# Taboo?



## Just_Brian81 (Feb 10, 2008)

So I went to the small cemetary in town here and snapped some pictures today. Is taking pictures at a cemetary concidered taboo? Oh well, whats done is done. C&C please. I'm not big into photoshop other than crops, so tell me what you think might need to change as far as the camera goes. I dont want to have to Photoshop out flaws, I want to be able to take pictures without flaws if that makes sence.
Thanks- 

1
	

	
	
		
		

		
			





2.
	

	
	
		
		

		
		
	


	




3.
	

	
	
		
		

		
		
	


	




4. 
	

	
	
		
		

		
		
	


	




5. ( my personal favorite )


----------



## Just_Brian81 (Feb 10, 2008)

oops, I Know part of #2 got cut out. I didnt notice it when i was still out there taking pictures. maybe next time>:er:


----------



## leila (Feb 10, 2008)

i like your composition.  if it's taboo then i'm in trouble too... i've taken some as well.  i really like #2


----------



## jstuedle (Feb 10, 2008)

I don't consider it taboo. I really enjoy going to old cemetery's and shooting the old stones. There is a member here called Chiller that has taken cemetery imagery to an art form.


----------



## spiffybeth (Feb 11, 2008)

ive shot in cemeteries too. 

the first picture is tilted and the monument is bright. too bright for my eyes but that may be my monitor...
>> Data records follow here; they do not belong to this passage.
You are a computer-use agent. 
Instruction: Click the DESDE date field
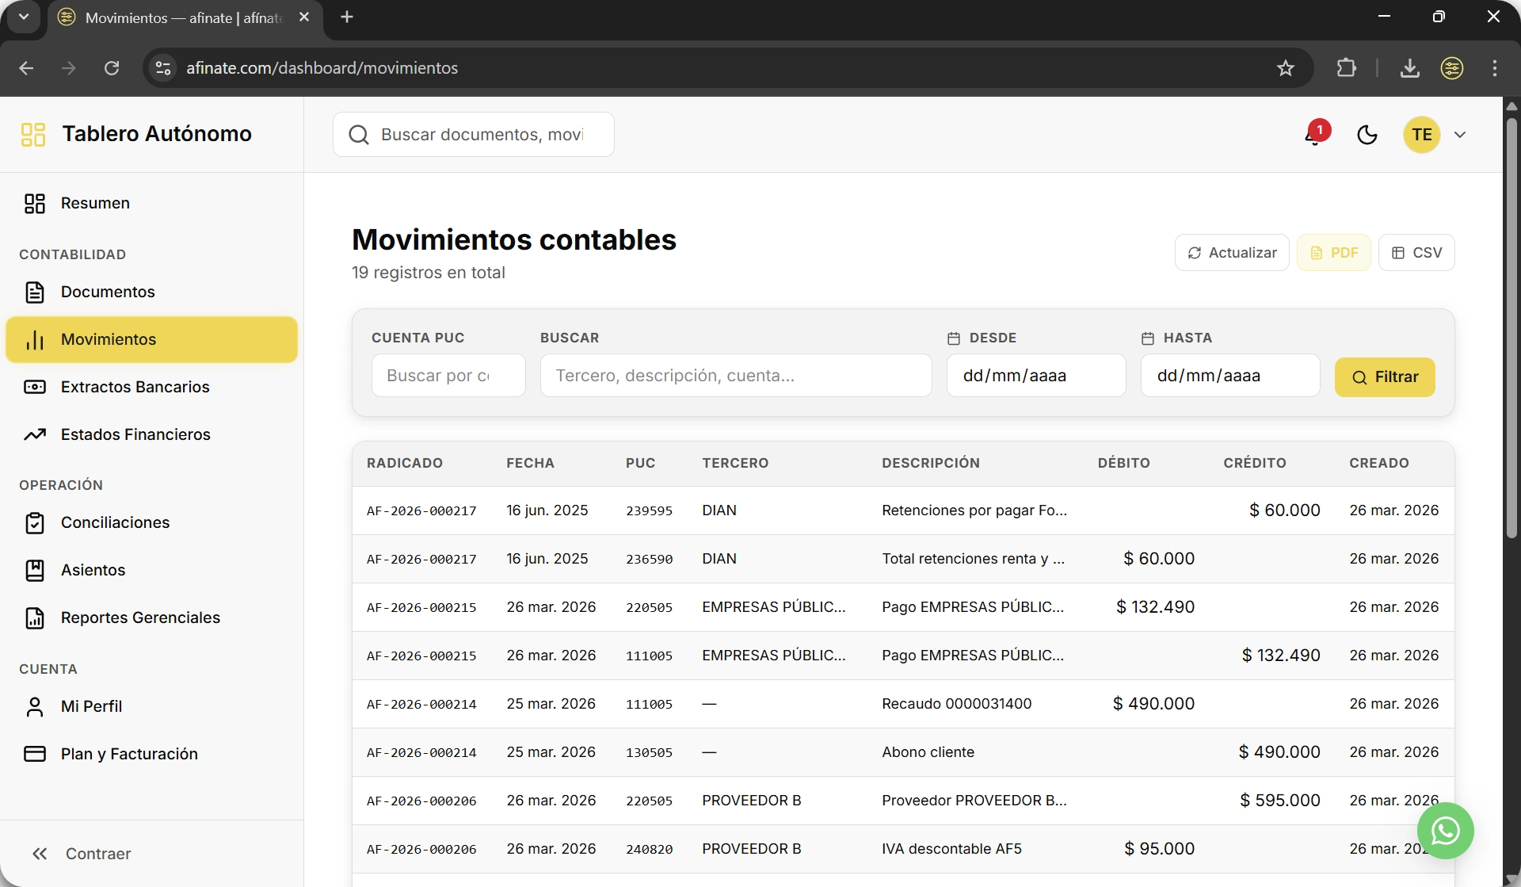click(x=1035, y=376)
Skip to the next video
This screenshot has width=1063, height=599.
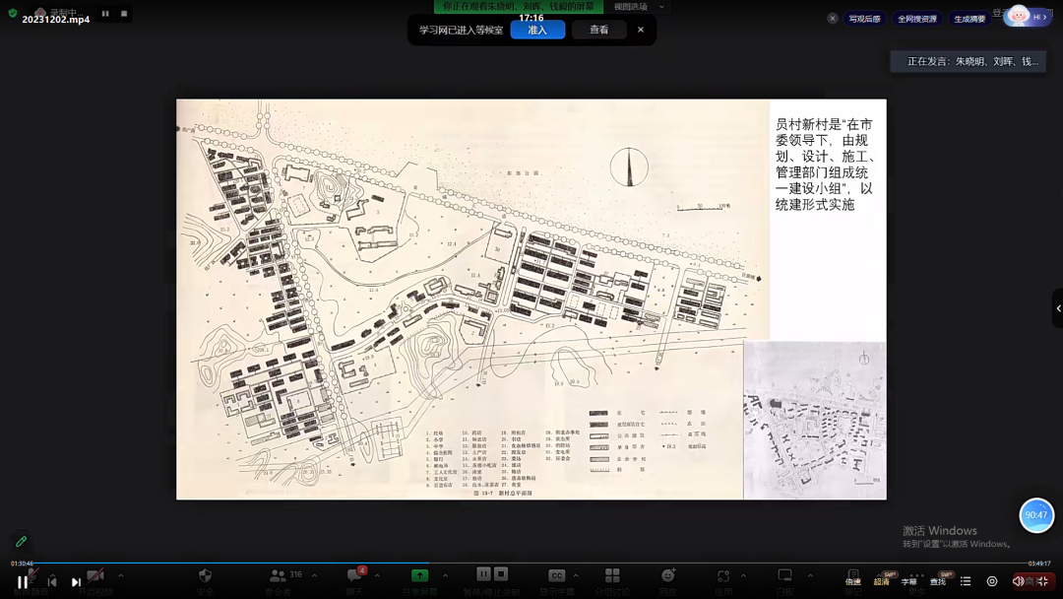pyautogui.click(x=76, y=582)
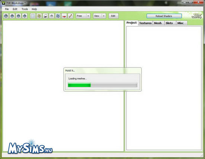Expand the Free camera mode dropdown arrow
The image size is (205, 159).
(88, 16)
i think 4 is your most interesting picture. i find it pleasing that the trees are mostly all leaning to the right while the gravestone is leaning to the left. it gives me an odd sense of balance that i really enjoy.


----------



## logan9967 (Feb 11, 2008)

i hope you were trying to make the pictures tilted for two reasons. 1.) they are all tilted. and 2.) i really like them tilted  adds a cool and unusual style 
and i have taken some in a cementary too :O i hope it's not disrespectful or anything


----------



## Just_Brian81 (Feb 11, 2008)

spiffybeth said:


> ...the first picture is tilted and the monument is bright. too bright for my eyes but that may be my monitor...
> quote]
> 
> My pictures seem to have a trend of being too bright with you. I think you told me that my airplane picture hurt your eyes also...
> ...


----------



## LaFoto (Feb 12, 2008)

Cemeteries are being considered a perfect area to do some practising ... at least this is so where I live. The older the cemetery, the better. So no taboo.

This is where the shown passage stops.